**Kerjakan berikut ini**
**1)** Salin persis bagian teks tentang UU TNI yang dimulai pada kata-kata yang memuat "Presiden Prabowo Subianto" dan berakhir setelah "mengenai hal ini.".
**2)** Berdasarkan teks tentang UU TNI, jelaskan dalam satu sampai tiga kalimat mengapa draf undang-undang itu belum dapat dipublikasikan secara resmi meskipun sudah ditandatangani.
**3)** Teruskan teks tentang UU TNI hasil revisi, dimulai setelah kalimat terakhir yang ditampilkan.

+++ Teks bacaan +++

UU TNI Hasil Revisi: Penjelasan Pemerintah Terkait Akses Publik dan Polemik yang Muncul

Penjelasan Pemerintah Terkait UU TNI yang Belum Dipublikasikan

Presiden Prabowo Subianto dilaporkan telah menandatangani Undang-Undang (UU) tentang Tentara Nasional Indonesia (TNI) sebelum perayaan Idul Fitri 1446 Hijriyah. Menteri Sekretaris Negara (Mensesneg) Prasetyo Hadi mengonfirmasi penandatanganan tersebut, yang diperkirakan terjadi sekitar tanggal 27 atau 28 Maret 2025. Namun, meskipun telah ditandatangani, draf UU TNI masih belum dapat diakses oleh publik hingga saat ini.

Prasetyo Hadi menjelaskan bahwa ada serangkaian proses administratif yang harus dilalui sebelum draf UU tersebut dapat dipublikasikan secara resmi. Proses tersebut meliputi pengarsipan, pengecekan ulang, dan penerbitan dalam lembaran negara. Mensesneg menjanjikan bahwa draf UU TNI akan tersedia melalui situs web Sekretariat Negara pada 21 April 2025, namun hingga tanggal 22 April 2025, belum ada pembaruan mengenai hal ini.

+++ Daftar data +++

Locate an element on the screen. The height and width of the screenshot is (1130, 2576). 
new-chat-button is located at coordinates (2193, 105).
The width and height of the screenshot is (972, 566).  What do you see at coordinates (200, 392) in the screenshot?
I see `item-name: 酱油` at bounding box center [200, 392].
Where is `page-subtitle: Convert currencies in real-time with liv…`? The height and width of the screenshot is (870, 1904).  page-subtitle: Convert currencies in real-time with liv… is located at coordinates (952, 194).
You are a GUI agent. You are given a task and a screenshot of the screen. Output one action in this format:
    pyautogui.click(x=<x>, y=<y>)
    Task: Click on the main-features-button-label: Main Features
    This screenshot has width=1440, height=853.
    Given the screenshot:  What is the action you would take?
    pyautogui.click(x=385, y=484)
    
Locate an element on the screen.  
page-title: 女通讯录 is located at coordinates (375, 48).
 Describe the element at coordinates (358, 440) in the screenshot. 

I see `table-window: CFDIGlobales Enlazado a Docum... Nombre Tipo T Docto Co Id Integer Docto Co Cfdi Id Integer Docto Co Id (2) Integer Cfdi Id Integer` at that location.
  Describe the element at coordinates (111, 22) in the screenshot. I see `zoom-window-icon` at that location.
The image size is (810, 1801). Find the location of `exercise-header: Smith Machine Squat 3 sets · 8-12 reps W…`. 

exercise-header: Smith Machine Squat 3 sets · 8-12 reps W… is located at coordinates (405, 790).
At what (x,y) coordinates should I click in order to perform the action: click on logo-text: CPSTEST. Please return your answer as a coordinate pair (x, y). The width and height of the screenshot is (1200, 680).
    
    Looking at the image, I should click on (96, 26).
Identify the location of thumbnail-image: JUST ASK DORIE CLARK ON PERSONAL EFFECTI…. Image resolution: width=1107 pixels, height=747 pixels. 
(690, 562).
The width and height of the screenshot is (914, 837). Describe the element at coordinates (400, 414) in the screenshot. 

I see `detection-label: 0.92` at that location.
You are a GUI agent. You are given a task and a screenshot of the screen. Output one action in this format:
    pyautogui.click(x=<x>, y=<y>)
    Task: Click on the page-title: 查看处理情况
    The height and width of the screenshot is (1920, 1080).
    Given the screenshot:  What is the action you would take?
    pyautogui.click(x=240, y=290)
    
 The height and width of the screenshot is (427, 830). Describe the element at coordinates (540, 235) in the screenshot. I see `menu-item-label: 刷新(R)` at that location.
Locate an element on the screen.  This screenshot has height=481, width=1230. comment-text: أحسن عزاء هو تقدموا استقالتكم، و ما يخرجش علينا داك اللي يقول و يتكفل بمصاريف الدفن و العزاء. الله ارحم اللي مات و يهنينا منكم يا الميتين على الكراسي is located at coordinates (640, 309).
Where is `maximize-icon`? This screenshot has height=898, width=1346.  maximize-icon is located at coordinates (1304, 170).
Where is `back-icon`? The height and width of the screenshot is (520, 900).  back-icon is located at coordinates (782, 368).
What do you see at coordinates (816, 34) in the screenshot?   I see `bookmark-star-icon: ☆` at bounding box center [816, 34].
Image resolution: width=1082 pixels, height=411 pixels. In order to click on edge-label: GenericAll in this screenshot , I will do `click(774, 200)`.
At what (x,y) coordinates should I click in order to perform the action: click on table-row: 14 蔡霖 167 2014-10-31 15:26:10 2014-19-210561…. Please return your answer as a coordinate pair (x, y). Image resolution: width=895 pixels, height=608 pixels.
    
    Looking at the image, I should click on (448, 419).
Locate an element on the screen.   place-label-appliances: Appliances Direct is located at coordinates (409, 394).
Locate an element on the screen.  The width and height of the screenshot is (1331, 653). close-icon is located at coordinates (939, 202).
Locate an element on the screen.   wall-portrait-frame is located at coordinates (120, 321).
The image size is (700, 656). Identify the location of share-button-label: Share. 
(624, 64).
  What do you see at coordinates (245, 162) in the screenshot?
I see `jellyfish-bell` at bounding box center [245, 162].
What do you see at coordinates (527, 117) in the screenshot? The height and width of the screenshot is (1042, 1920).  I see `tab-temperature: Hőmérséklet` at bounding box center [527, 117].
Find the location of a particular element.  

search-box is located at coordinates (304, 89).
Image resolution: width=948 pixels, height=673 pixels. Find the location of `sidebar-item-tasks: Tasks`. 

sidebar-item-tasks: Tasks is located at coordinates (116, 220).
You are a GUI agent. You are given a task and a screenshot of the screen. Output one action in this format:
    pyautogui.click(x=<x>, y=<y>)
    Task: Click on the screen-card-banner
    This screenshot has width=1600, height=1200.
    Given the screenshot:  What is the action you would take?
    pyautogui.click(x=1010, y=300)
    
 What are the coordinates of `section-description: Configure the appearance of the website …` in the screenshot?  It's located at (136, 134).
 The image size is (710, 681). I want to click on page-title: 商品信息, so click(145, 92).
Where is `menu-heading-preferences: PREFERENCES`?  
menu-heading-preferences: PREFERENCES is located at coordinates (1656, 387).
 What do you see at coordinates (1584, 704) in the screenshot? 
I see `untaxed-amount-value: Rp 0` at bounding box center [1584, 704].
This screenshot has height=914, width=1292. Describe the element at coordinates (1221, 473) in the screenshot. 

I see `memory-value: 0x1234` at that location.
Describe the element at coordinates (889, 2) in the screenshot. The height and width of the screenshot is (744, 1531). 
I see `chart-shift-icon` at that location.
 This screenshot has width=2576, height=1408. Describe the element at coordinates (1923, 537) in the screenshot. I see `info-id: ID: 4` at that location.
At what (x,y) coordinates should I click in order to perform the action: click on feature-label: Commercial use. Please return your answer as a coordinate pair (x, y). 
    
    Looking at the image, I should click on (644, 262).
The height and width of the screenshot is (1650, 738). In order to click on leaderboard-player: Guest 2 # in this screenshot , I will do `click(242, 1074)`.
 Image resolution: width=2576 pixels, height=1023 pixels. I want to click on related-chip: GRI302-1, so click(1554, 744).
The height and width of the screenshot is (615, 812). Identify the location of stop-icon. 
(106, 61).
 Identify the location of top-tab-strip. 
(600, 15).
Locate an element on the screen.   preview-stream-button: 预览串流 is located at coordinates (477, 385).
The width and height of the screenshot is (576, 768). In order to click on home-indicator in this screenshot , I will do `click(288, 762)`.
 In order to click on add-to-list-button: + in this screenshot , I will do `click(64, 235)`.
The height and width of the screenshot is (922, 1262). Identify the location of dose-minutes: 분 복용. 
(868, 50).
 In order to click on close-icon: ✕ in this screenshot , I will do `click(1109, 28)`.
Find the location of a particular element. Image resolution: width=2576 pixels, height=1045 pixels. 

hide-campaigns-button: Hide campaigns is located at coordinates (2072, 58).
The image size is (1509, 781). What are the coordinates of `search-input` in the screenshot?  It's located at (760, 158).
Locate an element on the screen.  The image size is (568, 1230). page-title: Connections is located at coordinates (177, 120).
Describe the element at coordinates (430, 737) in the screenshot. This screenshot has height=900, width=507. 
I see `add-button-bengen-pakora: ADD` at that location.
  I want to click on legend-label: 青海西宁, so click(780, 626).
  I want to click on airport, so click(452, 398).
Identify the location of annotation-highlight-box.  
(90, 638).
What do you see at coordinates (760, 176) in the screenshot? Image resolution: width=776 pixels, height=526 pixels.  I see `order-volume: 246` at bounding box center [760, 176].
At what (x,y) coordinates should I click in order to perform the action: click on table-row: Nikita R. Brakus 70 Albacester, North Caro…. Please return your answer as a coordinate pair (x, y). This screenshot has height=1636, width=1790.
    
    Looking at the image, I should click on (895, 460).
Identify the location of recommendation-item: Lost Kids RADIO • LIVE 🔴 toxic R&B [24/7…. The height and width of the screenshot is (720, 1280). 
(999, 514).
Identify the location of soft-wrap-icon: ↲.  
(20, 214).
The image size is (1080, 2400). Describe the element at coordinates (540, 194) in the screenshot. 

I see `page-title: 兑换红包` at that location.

+++

**Jawaban tiap tugas**
**1)**
Presiden Prabowo Subianto dilaporkan telah menandatangani Undang-Undang (UU) tentang Tentara Nasional Indonesia (TNI) sebelum perayaan Idul Fitri 1446 Hijriyah. Menteri Sekretaris Negara (Mensesneg) Prasetyo Hadi mengonfirmasi penandatanganan tersebut, yang diperkirakan terjadi sekitar tanggal 27 atau 28 Maret 2025. Namun, meskipun telah ditandatangani, draf UU TNI masih belum dapat diakses oleh publik hingga saat ini.

Prasetyo Hadi menjelaskan bahwa ada serangkaian proses administratif yang harus dilalui sebelum draf UU tersebut dapat dipublikasikan secara resmi. Proses tersebut meliputi pengarsipan, pengecekan ulang, dan penerbitan dalam lembaran negara. Mensesneg menjanjikan bahwa draf UU TNI akan tersedia melalui situs web Sekretariat Negara pada 21 April 2025, namun hingga tanggal 22 April 2025, belum ada pembaruan mengenai hal ini.

**2)** Menurut Mensesneg Prasetyo Hadi, draf UU TNI harus melalui serangkaian proses administratif sebelum dapat dipublikasikan secara resmi. Proses itu meliputi pengarsipan, pengecekan ulang, dan penerbitan dalam lembaran negara.

**3)**
Polemik Seputar RUU TNI: Kekhawatiran Dwifungsi dan Pasal-Pasal yang Disorot

Rancangan Undang-Undang (RUU) TNI sebelumnya menuai polemik sebelum disahkan oleh Dewan Perwakilan Rakyat (DPR) RI pada tanggal 20 Maret 2025. Salah satu isu yang menjadi perhatian utama adalah kekhawatiran akan kembalinya dwifungsi ABRI, mengingat adanya penambahan jabatan publik yang dapat diduduki oleh personel TNI aktif. Presiden Prabowo Subianto dan Menteri Hukum (Menkum) Supratman Andi Agtas telah membantah isu tersebut.

Prabowo Subianto menyatakan bahwa tidak ada niat dari TNI untuk kembali menerapkan dwifungsi. Ia juga menyoroti bahwa inti dari RUU TNI adalah mengenai perpanjangan usia pensiun perwira tinggi, yang menurutnya penting untuk mengatasi masalah pergantian Kepala Staf TNI Angkatan Darat (KSAD) hingga Panglima TNI yang terlalu sering terjadi.

Menkum Supratman Andi Agtas menambahkan bahwa UU TNI yang disetujui hanya menambahkan penugasan prajurit di dua lembaga yang sebelumnya sudah berhubungan dengan TNI, yaitu Mahkamah Agung dan Kejaksaan Agung. Penugasan ini dianggap sebagai legitimasi terhadap praktik yang sudah ada sebelumnya.

Beberapa pasal dalam RUU TNI menjadi sorotan selama proses pembahasan. Pasal 47 mengenai jabatan TNI aktif di kementerian/lembaga sipil mengalami perubahan signifikan. Dalam UU TNI lama, prajurit TNI hanya dapat menduduki jabatan sipil setelah mengundurkan diri atau pensiun dari dinas aktif keprajuritan. Namun, dalam draf RUU TNI baru, TNI aktif dapat menjabat di 14 kementerian/lembaga tertentu, seperti kementerian/lembaga yang membidangi politik dan keamanan negara, pertahanan negara, intelijen negara, dan lain-lain.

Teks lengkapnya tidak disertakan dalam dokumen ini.